[Start of Attachment]
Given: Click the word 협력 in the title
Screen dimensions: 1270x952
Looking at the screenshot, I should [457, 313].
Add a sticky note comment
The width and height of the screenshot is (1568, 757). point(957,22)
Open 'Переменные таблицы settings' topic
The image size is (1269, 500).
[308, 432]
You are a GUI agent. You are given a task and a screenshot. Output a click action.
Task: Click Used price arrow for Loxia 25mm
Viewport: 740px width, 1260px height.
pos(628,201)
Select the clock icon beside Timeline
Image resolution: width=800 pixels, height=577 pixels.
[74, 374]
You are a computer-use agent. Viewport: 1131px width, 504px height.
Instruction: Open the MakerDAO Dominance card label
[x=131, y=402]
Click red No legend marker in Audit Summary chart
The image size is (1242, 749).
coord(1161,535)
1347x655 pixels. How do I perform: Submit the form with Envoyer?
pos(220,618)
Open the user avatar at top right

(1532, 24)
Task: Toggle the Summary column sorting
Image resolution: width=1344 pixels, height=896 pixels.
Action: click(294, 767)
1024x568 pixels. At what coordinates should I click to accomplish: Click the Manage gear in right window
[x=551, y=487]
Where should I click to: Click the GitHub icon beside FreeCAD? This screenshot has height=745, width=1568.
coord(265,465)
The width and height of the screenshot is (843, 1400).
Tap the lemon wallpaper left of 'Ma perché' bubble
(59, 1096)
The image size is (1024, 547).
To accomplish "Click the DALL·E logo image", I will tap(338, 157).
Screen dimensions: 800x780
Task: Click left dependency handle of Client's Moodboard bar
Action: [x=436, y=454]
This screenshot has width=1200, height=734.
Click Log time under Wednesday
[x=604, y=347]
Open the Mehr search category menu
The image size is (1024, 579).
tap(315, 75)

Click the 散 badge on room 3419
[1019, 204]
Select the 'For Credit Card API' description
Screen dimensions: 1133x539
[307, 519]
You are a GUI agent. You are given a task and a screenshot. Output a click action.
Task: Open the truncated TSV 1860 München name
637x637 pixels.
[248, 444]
[End of Attachment]
**TASK TO CARRY OUT:**
Only the number is needed here: how many lines of the records contain "Summary"?

**RESULT:**
2